Das Wichtigste im rituellen sowohl als auch im persoenlichen Gebet ist, dass es vom Herzen kommt und nicht vom Intellekt. G-tt will dein Herz, so heisst es.
Die Mitzwa (das Gebot) zu beten besteht ebenso fuer Frauen wie fuer Maenner, wobei die Frau nicht immer auf eine Minyan warten muss. Sie kann ihre taeglichen Gebete auch alleine sagen, wodurch Frauen ihren eigenen Stil mit der Intimitaet entwickelt haben.
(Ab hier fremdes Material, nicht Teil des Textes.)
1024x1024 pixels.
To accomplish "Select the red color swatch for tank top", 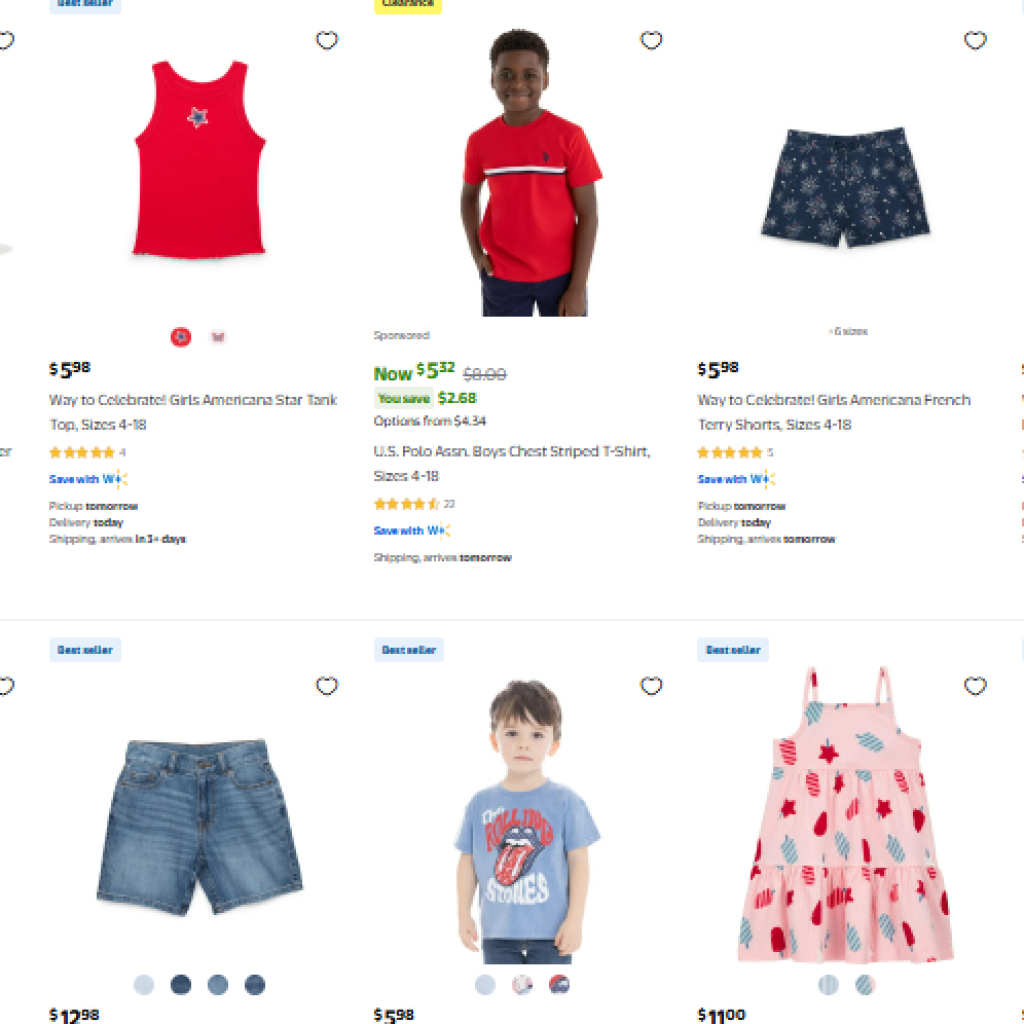I will 181,337.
Neben der Mitzwa mit dem Herzen zu beten, sollte das Gebet ebenso Kavanah (Absicht, Konzentration) enthalten. Es heisst das ein Gebet ohne Kavanah wie ein Koerper ohne Seele ist. Die groesste Kavanah entsteht, wenn jemand G-tt spontan aus Sorge heraus um etwas bittet. Dann naemlich kommt das Gebet vom Herzen, da es zu eben jenem bestimmten Moment stattfindet. Uebrigens ist das Gebet mit Kavanah eine Halacha (eine relig. Vorschrift).
Kavanah (Absicht) besteht aus verschiedenen Leveln. Jede Neshama (Seele) ist eine einzigartige Welt in sich selbst und jeder von uns hat unterschiedliche Level von Spiritualitaet.
Es ist wichtig, das Bewusstsein zu erlangen vor dem Schoepfer zu stehen. Kavanah ist vergleichbar mit dem Gefuehl Musik zu hoeren oder eine Story zu lesen und sich vollkommen damit zu identifizieren. Identifikation mit den Worten des Gebetes.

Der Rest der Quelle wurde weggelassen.